Enhancing Data Preparation With AI for Business Intelligence

Written by cleanlab | Published 2023/11/07
Tech Story Tags: data-analytics | business-intelligence | artificial-intelligence | no-code | opensource | machine-learning | data-preparation | good-company | hackernoon-es | hackernoon-hi | hackernoon-zh | hackernoon-fr | hackernoon-bn | hackernoon-ru | hackernoon-vi | hackernoon-pt | hackernoon-ja | hackernoon-de | hackernoon-ko | hackernoon-tr

TLDRThe article discusses how data teams in the world of data analytics and business intelligence build solutions that are needed by business users and work with engineering teams who build the infrastructure for data. Analysts building these solutions must prepare their data from diverse sources, ensuring the data is sanitized for querying, which is done through data preparation tools. Data-centric AI practices can automate the cleansing of the data step, enabling you to export a cleaner version of the dataset with minimal effort. The article also explains how maintaining data quality is critical for effective data analytics and how data-centric AI is the discipline of systematically engineering the data used to build an AI system.via the TL;DR App

In the world of Data Analytics and Business Intelligence, the data teams, also called as the “purple teams”, who build solutions that are needed by business users (red) and work with engineering teams (blue), essentially build the infrastructure for Data.

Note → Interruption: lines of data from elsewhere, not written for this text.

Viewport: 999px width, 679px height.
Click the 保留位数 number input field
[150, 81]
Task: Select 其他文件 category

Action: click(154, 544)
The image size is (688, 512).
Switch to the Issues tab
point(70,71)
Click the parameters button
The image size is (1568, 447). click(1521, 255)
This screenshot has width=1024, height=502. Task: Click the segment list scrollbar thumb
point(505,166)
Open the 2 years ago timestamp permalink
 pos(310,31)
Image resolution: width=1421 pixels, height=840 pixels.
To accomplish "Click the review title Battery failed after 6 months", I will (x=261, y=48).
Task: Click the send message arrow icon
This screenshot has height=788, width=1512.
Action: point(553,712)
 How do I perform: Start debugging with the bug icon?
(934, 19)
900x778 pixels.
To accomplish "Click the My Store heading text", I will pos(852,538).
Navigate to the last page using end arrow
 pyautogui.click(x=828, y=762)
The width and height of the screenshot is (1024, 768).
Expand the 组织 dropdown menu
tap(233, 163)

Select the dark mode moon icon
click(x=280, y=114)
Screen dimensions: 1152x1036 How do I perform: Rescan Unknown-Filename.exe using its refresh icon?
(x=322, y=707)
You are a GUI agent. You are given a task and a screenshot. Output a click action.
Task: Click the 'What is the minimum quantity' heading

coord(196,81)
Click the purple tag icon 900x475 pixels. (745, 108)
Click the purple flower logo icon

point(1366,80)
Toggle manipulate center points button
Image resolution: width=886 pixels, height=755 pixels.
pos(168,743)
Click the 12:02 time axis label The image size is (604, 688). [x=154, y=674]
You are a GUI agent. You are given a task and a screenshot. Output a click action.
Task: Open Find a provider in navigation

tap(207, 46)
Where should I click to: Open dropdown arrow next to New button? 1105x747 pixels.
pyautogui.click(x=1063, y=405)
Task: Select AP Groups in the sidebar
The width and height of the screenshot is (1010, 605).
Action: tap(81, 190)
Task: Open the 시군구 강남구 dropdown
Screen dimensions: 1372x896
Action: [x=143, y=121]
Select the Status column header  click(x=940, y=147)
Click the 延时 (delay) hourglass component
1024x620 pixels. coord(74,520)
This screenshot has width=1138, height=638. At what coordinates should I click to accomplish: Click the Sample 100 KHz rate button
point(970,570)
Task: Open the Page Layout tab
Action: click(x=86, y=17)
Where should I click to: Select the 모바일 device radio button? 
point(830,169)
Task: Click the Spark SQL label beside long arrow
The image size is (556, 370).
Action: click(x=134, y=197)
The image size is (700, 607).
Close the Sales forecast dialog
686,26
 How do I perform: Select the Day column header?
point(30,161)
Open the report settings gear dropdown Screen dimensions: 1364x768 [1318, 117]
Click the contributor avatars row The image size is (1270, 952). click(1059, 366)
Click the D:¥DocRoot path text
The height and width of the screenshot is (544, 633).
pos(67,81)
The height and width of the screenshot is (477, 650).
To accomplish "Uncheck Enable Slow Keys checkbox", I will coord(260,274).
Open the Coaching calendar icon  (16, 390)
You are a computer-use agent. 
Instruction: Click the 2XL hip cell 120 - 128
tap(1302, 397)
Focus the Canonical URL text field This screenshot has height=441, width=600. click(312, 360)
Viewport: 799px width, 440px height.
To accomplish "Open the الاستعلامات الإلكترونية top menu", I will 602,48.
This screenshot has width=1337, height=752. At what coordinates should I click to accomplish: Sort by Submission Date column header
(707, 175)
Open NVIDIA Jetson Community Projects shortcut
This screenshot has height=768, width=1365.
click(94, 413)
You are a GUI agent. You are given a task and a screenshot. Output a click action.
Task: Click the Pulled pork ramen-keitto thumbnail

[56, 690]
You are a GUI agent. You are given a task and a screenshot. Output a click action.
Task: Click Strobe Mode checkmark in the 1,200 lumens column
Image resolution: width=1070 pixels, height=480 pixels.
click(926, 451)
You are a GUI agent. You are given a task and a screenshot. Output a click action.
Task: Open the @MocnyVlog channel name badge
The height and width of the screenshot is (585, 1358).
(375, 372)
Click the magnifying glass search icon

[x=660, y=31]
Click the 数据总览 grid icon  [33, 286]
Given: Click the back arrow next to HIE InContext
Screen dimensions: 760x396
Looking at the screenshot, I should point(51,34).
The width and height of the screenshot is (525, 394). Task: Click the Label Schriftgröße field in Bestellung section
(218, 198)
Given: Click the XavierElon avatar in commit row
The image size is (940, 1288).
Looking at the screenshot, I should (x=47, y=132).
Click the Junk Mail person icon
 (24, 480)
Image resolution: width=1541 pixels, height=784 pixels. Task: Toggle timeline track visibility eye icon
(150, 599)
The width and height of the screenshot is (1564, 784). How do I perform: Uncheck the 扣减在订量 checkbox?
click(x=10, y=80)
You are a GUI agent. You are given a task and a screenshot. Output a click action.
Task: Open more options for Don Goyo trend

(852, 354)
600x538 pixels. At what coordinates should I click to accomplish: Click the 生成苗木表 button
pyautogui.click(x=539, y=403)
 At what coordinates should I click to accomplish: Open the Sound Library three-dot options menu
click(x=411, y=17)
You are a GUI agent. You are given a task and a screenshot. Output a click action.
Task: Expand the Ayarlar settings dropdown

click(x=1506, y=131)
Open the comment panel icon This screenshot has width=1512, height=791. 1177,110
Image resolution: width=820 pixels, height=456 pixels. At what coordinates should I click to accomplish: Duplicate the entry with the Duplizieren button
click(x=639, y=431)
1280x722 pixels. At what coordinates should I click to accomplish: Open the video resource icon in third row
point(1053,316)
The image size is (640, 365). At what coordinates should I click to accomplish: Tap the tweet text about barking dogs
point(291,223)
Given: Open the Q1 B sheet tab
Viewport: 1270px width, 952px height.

BI teams predominantly work on building flows or pipelines that deliver reports and essential dashboards for business user consumption.

There are many new generation tools that help the data teams build these end-user solutions, like Mode, Superset, and Lightdash, or industry leaders who were in the “data analytics” space for a while, like Tableau or PowerBI.

Analysts building these solutions must prepare their data from diverse sources, ensuring the data is sanitized for querying. A set of tools or transformations aimed at performing a cleansing step in the workflow called “Data Prep.”

With the advent of large language models, discussing AI has been a common trend across the software engineering stack. But what if I say: Using Data-centric AI practices, we could automate the cleansing of the data step? Enabling you to export a cleaner version of the dataset with minimal effort!

In this blog, we will discuss how using Data-centric AI, you can easily prepare your data for BI tools to ensure reliable conclusions from your subsequent data analysis.

Data Analyst Workflow

Several years ago, data analysts had to manually collect, clean, and analyze data, which was a time-consuming process that limited their ability to gain valuable insights.

Today, the data analysis landscape has undergone a significant transformation with the introduction of data preparation tools such as Alteryx, Tableau, etc.

These efficient tools have simplified the workflow, enabling analysts to seamlessly integrate data from multiple sources, automate data cleaning tasks, and generate visually appealing and insightful representations of data.

Data Analysis After Manual Data Preparation


Data prepped using the tools are analyzed using BI tools for identifying specific business queries.

For instance, consider this dataset of customer requests within a bank where customers log issues they are encountering in a customer service portal, which a human or automated task manager then labels.

Imagine if a business analyst is to determine the number of customer requests appearing for a particular issue category. Below is the result he/she would be seeing - with beneficiary_not_allowed category showing 111 customer issues.

Similarly, if an analyst wants to find out how many instances of issues are related to the word ATM, a quick analysis would return below visual representation. Notice the number of issues for the change_pin category.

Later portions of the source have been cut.